## TEXTO PARA REVISAR
-------

Publicada: miércoles, 10 de septiembre de 2025 18:20

En mayo de 1948, cuando David Ben-Gurión proclamó de facto la independencia de Israel, se suponía que el nuevo país nacía con una identidad clara, una lengua común, una tierra prometida, pero el salón donde se firmó la declaración de independencia parecía más bien la torre de Babel.

Por Alberto García Watson

Entre polacos, alemanes, ucranianos, yemenitas y demás judíos recién llegados de todas partes del mundo, nadie hablaba el mismo idioma, y no en el sentido figurado. Literalmente no se entendían.

La anécdota de que en las primeras sesiones del gobierno israelí se necesitaron intérpretes porque los ministros no compartían una lengua, no es solo una curiosidad histórica, es la metáfora perfecta del artificio detrás del experimento sionista. Un Estado que nace sin lengua común, sin cultura homogénea, sin cohesión, más allá de una narrativa mitológica cuidadosamente empaquetada. Y por supuesto, sin consideración alguna por los pueblos que ya habitaban esa tierra.

Para resolver el pequeño detalle de que nadie se entendía, el sionismo recurrió a una solución brillante, resucitar una lengua muerta. El hebreo, que durante casi dos mil años había sido usado exclusivamente para rezar y leer la Torá, se transformó por decreto en la lengua de la modernidad, del ejército, del supermercado y del autobús. Por si fuera poco, ese hebreo moderno tenía tanto en común con el hebreo bíblico como el latín litúrgico con el italiano callejero. Pero el mito necesitaba una lengua, y el hebreo, a diferencia del árabe que ya hablaban millones en la región, tenía la ventaja de parecer antiguo, sagrado y exclusivo.

-------

## MATERIAL DE ESTUDIO

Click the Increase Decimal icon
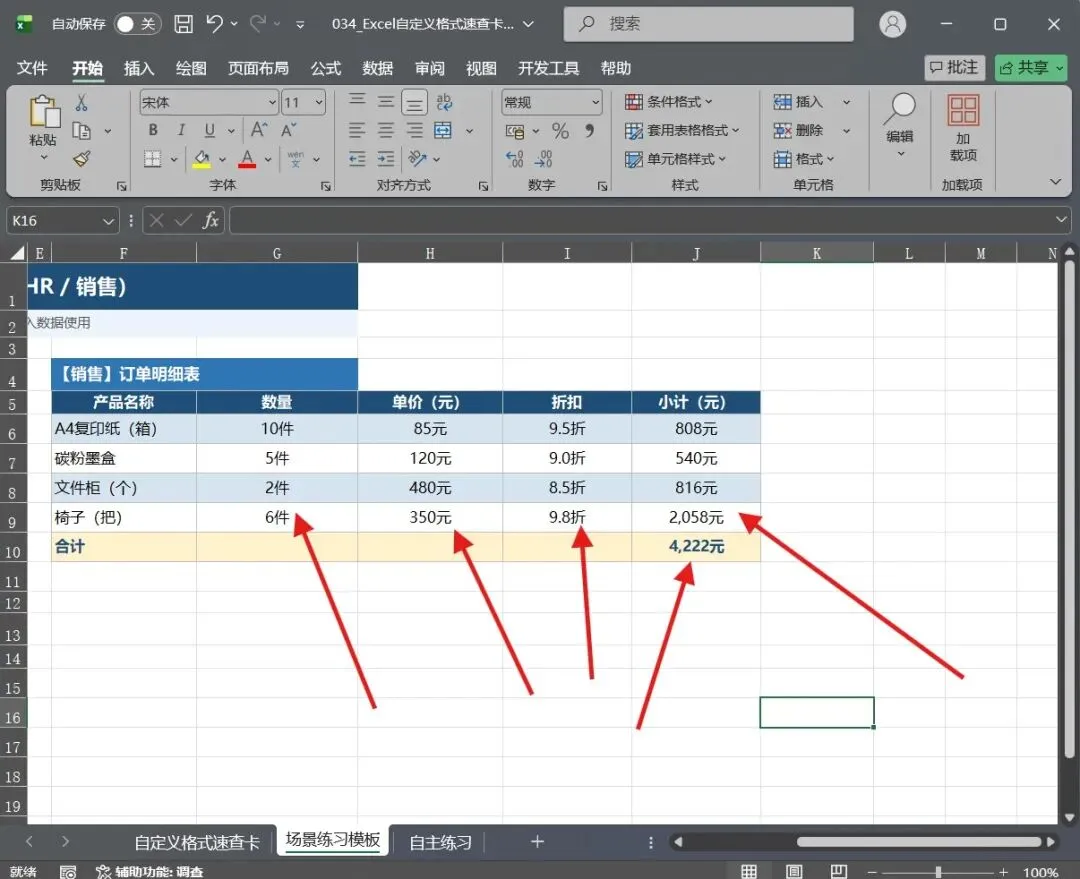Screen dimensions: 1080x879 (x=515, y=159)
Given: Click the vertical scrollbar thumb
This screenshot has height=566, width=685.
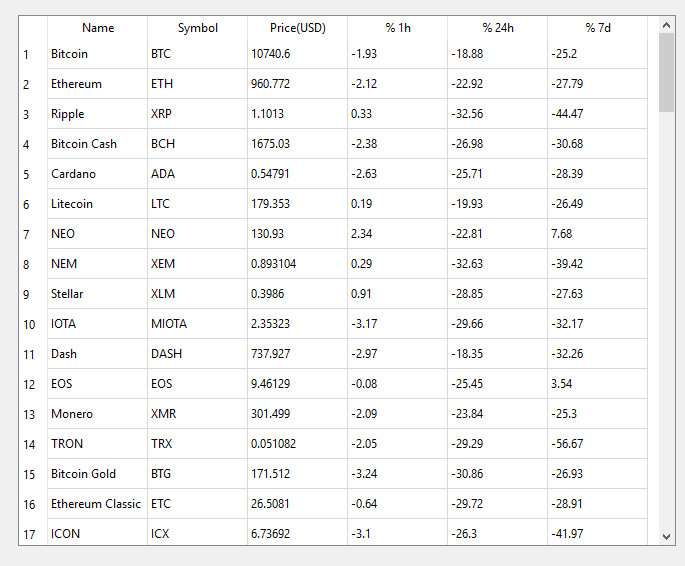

-------

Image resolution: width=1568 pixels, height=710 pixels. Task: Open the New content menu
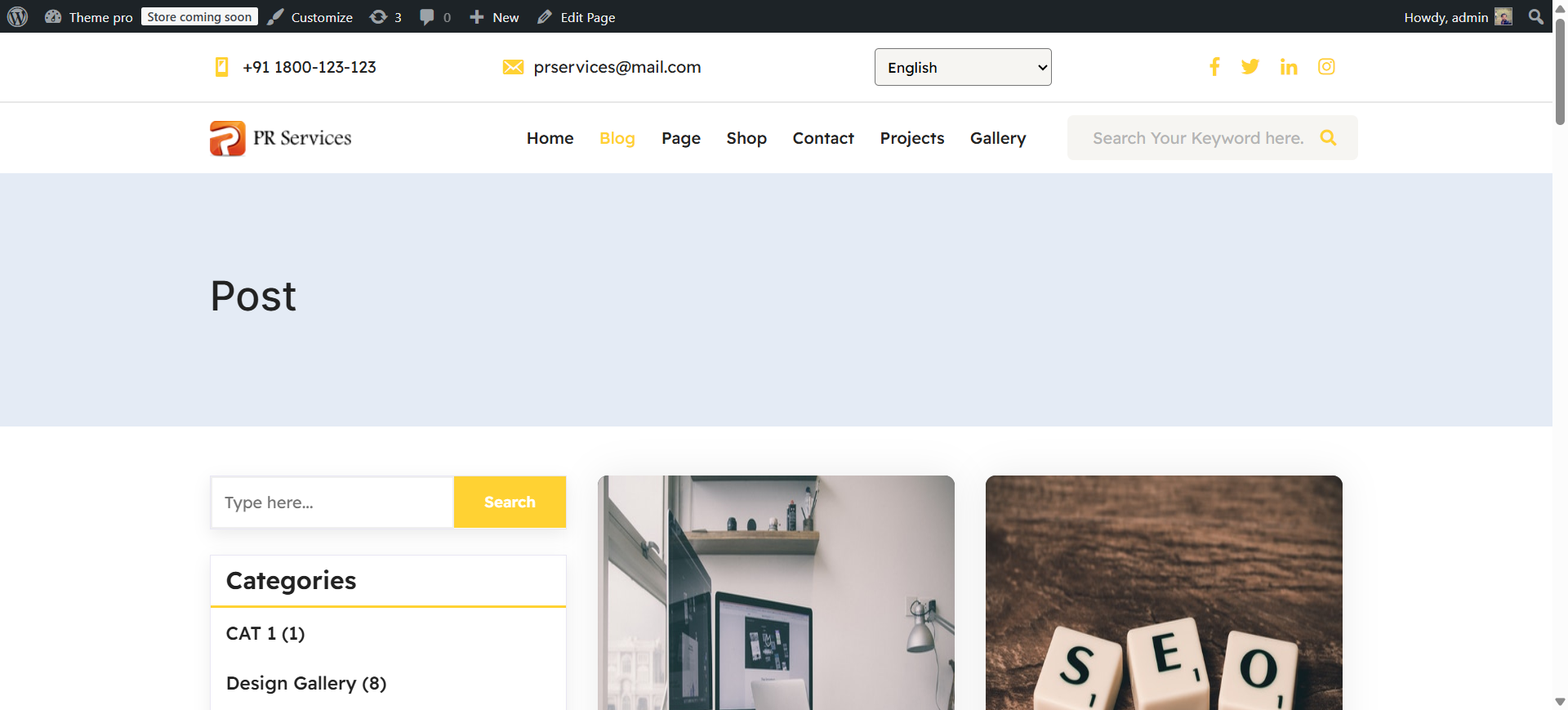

-------

## TAREA
Reproduce sin cambios el fragmento del artículo sobre la fundación de Israel que va desde "Por Alberto García" hasta "habitaban esa tierra.". Los registros no tienen relación con el artículo sobre la fundación de Israel.

## RESPUESTA
Por Alberto García Watson

Entre polacos, alemanes, ucranianos, yemenitas y demás judíos recién llegados de todas partes del mundo, nadie hablaba el mismo idioma, y no en el sentido figurado. Literalmente no se entendían.

La anécdota de que en las primeras sesiones del gobierno israelí se necesitaron intérpretes porque los ministros no compartían una lengua, no es solo una curiosidad histórica, es la metáfora perfecta del artificio detrás del experimento sionista. Un Estado que nace sin lengua común, sin cultura homogénea, sin cohesión, más allá de una narrativa mitológica cuidadosamente empaquetada. Y por supuesto, sin consideración alguna por los pueblos que ya habitaban esa tierra.